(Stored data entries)
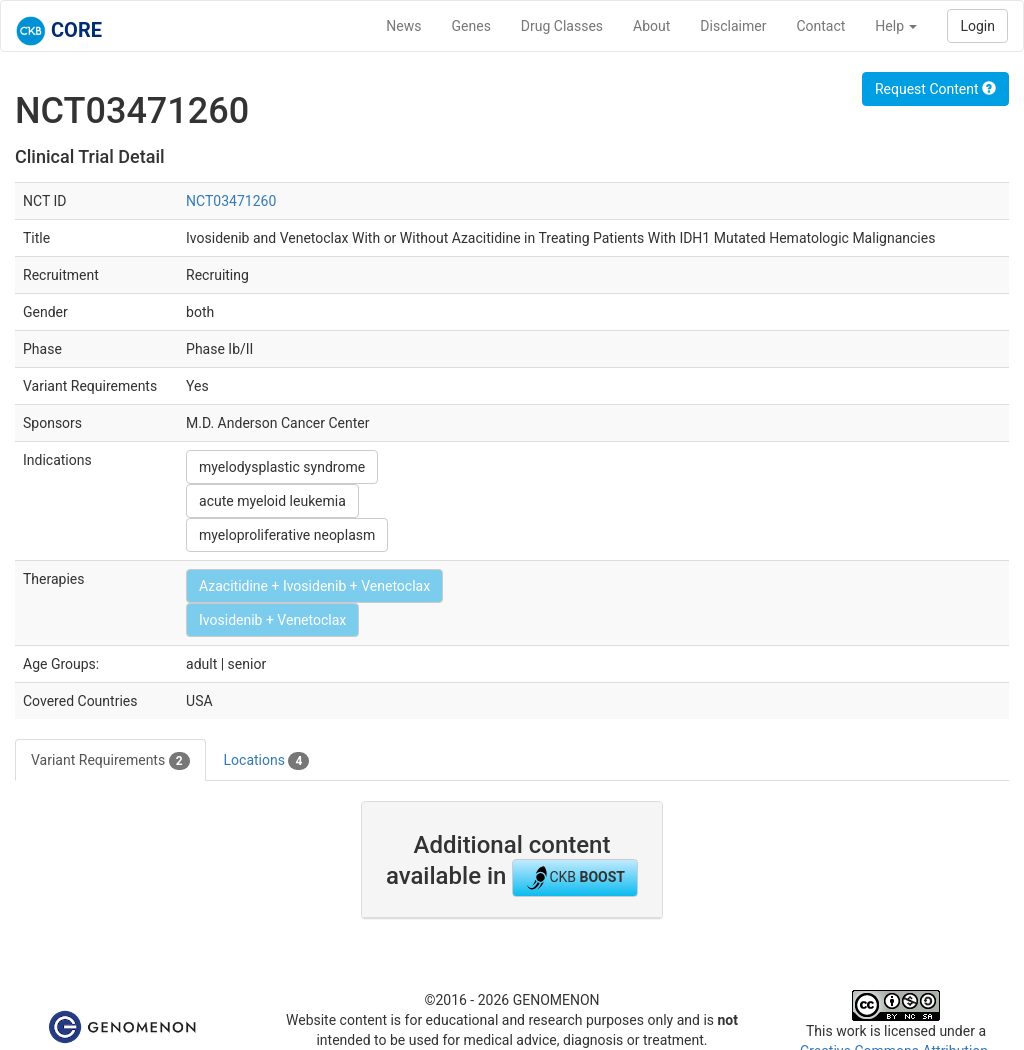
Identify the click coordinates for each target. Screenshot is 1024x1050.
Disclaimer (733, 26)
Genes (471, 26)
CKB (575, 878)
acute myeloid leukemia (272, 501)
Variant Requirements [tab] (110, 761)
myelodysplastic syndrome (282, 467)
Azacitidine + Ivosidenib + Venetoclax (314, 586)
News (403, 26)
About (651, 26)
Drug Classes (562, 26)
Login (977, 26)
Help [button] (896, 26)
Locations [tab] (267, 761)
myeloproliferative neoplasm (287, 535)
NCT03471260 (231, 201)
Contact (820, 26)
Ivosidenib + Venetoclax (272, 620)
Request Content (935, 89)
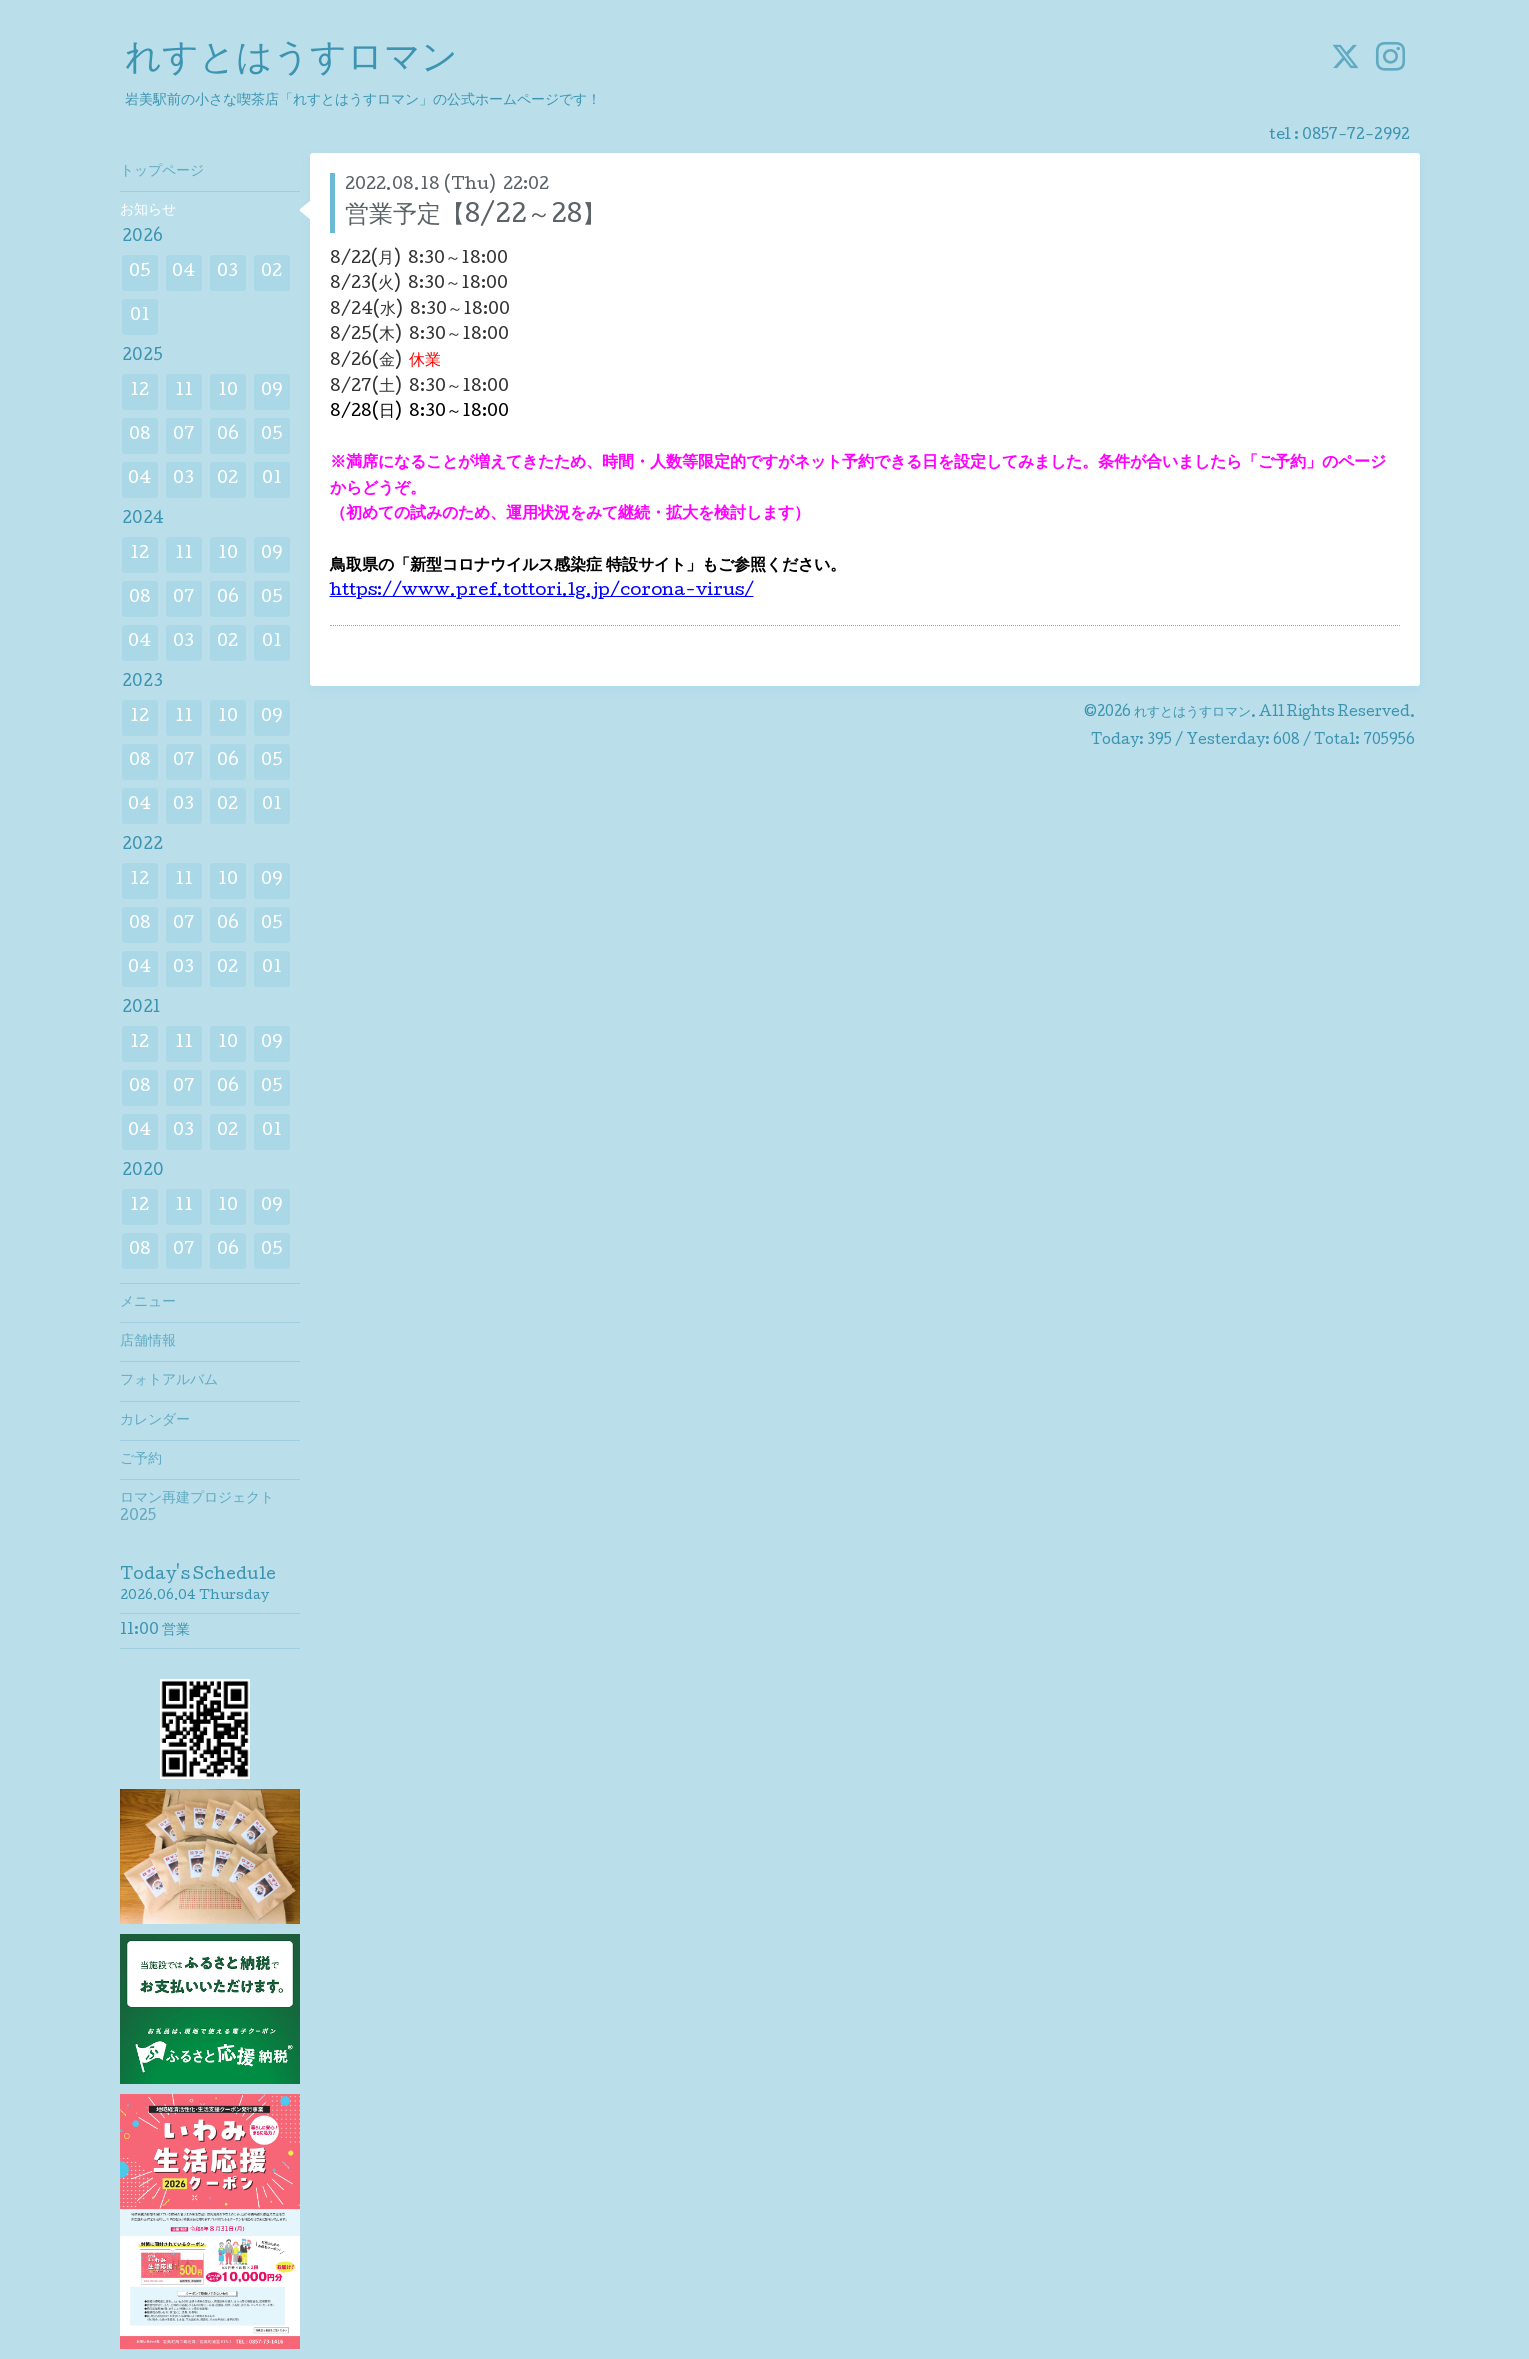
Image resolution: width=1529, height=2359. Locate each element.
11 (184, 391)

(WHAT YOU NEED TO DO)
In the entries above, find the line containing "Locations [tab] (267, 761)"; transcribe exactly that line and every line after it through the end, and only those, omitting pictures.

(SOLUTION FOR THIS PROBLEM)
Locations [tab] (267, 761)
myeloproliferative neoplasm (287, 535)
NCT03471260 (231, 201)
Contact (820, 26)
Ivosidenib + Venetoclax (272, 620)
Request Content (935, 89)
Image resolution: width=1529, height=2359. Locate each element.
11 (184, 391)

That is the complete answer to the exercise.